Green Woodpecker in the garden this morning. Great! Yeah, but the high quickly turned to a low as I started pondering the failure of my garden - and excellent feeder setup - to attract a regular and diverse crowd of birds. The 'regulars' (and I use that word loosely) are:

- Up to 15 House Sparrows. They often descend to fight it out for one of the eight available feeding spots.
- A smattering of Blackbirds.
- Two Robins.
- One Dunnock.
- One Wren.
- Three or four Collared Doves and the usual Woodpigeons.
- Flyover Black-headed Gulls, Common Gulls, Herring Gulls and both tiers of Black-backed Gulls.
- Occasionally a few Blue Tits and Great Tits grace us (but these are really rare visits).
- Even more occasionally a Goldfinch or two will remeber we have Niger Seed on tap, too.

Beyond those 'usual suspects' though, it's slim pickings. It's a typical suburban garden, but one that birds just don't seem interested in. The feeders and the tree they hang in are even out of the reach of any cats that might wander past. They've been up - stocked with food purchased from the RSPB - for over four years. In that time the only other birds I've seen using them have been:

- A female Siskin in 2007 (which was good, I'll admit).
- One instance each of a female and male Blackcap.
- One male Greenfinch.
- A small troop of Long-tailed Tits (that didn't stop).
- Tiny numbers of Chaffinch. Tiny.
- One Coal Tit.
- A Chiffchaff - extraordinarily briefly - two summers ago.
- Last winter a Mistle Thrush chould be seen most days in a neighbour's tree. In the same tree I spotted four Redwings one day.
- Also last winter a rather desperate looking Fieldfare was mooching around underneath the feeders. Indeed, when things were pretty desperate last winter for birds I put loads of food out for the birds, kept the areas free of snow, and still nothing came to take advantage of it.
- On the raptor front, we've had one Peregrine soaring way overhead, a Sparrowhawk stay for about fifteen seconds on a fence and a Buzzard erupting out of a large hedge and then pursued off by Gulls and crows.

That's it. It may appear to be a good selection (my garden list stands at 40)... but spread that over four years and an interesting bird (and right now I'd rate a Greenfinch, or even a regular Blue Tit, as an interesting bird) is a spectacularly rare event. It shouldn't be like this.

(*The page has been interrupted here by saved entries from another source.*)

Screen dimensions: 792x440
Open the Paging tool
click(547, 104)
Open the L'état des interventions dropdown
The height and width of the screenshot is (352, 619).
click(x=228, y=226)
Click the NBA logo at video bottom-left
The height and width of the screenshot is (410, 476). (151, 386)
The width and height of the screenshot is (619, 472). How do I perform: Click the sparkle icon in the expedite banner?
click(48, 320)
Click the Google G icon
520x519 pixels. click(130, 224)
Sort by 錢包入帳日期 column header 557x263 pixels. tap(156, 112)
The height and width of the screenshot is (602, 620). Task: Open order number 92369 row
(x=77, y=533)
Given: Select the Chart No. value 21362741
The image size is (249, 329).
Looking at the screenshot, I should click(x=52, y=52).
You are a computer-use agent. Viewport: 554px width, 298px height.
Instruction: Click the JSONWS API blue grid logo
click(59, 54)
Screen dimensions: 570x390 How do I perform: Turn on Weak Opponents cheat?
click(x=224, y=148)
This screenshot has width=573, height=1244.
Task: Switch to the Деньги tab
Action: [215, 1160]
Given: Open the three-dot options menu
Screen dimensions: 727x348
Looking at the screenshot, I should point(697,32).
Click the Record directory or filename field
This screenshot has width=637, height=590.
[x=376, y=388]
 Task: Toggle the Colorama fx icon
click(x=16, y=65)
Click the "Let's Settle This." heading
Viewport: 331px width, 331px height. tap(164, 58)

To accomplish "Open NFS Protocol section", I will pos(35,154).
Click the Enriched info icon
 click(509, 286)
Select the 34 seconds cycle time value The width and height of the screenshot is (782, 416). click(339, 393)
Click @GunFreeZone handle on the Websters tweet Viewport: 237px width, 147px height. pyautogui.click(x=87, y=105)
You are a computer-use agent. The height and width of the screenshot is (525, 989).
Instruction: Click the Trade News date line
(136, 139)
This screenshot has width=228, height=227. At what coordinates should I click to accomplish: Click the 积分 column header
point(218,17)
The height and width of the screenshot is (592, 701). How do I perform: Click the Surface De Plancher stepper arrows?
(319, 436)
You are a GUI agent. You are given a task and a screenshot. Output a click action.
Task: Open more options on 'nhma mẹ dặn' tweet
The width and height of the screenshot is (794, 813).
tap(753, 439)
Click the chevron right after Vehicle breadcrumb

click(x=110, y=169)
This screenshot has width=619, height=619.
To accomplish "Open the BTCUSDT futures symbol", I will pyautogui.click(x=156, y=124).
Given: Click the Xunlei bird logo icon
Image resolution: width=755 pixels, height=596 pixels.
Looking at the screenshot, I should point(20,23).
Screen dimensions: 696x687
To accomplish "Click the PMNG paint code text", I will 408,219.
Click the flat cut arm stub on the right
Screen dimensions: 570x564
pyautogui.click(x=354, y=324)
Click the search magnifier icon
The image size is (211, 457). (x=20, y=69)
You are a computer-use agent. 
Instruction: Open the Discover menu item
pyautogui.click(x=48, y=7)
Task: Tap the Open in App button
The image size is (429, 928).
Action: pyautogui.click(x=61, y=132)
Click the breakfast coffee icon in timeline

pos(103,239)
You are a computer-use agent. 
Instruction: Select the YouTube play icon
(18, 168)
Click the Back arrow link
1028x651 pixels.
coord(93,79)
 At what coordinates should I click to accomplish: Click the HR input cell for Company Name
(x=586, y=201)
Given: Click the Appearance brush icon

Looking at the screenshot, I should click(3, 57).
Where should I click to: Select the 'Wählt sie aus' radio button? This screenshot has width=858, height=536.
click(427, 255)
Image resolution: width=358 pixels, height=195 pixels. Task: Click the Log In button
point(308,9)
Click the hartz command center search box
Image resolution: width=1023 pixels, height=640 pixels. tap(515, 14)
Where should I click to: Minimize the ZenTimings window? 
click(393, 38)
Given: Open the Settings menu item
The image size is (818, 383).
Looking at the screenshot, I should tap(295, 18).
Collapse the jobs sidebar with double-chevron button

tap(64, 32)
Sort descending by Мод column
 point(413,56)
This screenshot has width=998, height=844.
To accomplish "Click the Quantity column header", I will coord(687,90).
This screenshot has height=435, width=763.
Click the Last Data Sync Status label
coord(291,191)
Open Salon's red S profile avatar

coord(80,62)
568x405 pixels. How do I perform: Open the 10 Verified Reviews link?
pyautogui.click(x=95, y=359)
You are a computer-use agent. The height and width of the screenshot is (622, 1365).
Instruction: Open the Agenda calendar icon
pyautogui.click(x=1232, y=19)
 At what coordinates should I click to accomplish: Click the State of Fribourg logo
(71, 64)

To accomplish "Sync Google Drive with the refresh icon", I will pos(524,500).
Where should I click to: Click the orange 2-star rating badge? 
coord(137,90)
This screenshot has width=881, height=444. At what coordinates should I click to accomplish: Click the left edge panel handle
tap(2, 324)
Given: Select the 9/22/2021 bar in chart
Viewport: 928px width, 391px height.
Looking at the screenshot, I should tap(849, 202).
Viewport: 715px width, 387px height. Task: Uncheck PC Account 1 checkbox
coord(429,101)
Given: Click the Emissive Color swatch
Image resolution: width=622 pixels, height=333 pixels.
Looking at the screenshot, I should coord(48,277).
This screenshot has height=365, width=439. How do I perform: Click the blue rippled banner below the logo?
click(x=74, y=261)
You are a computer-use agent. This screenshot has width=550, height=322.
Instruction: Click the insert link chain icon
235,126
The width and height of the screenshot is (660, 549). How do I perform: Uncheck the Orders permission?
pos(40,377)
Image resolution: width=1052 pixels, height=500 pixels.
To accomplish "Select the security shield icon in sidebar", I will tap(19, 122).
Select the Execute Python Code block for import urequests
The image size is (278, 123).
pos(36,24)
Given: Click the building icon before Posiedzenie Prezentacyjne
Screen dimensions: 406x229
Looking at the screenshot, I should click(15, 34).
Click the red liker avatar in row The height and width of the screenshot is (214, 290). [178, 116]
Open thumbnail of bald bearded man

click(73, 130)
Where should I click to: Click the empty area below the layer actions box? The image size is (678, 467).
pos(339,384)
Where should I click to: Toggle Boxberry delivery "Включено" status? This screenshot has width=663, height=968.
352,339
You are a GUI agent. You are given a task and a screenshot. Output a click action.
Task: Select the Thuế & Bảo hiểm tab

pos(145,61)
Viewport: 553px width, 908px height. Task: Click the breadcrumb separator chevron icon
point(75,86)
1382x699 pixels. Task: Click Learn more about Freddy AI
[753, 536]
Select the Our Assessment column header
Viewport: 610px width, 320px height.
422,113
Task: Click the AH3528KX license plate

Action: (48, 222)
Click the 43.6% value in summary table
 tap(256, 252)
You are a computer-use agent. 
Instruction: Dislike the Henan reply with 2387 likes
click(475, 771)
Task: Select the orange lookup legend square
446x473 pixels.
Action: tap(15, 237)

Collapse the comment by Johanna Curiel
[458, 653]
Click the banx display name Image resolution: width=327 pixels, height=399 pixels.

I visit family and friends' houses, with no better setup than me, and birds pour in all the time. Not here. Put the food out and the birds will come, my arse.

2 comments:

Tim Jones said...

Keep at it Chris and I'm sure if you keep feeding you'll get birds in, how long do you get to actually watch the garden specifically?

Chris Berry said...

In the winter, only the weekends when I'm in, but in the summer I can watch the feeders from my home office window.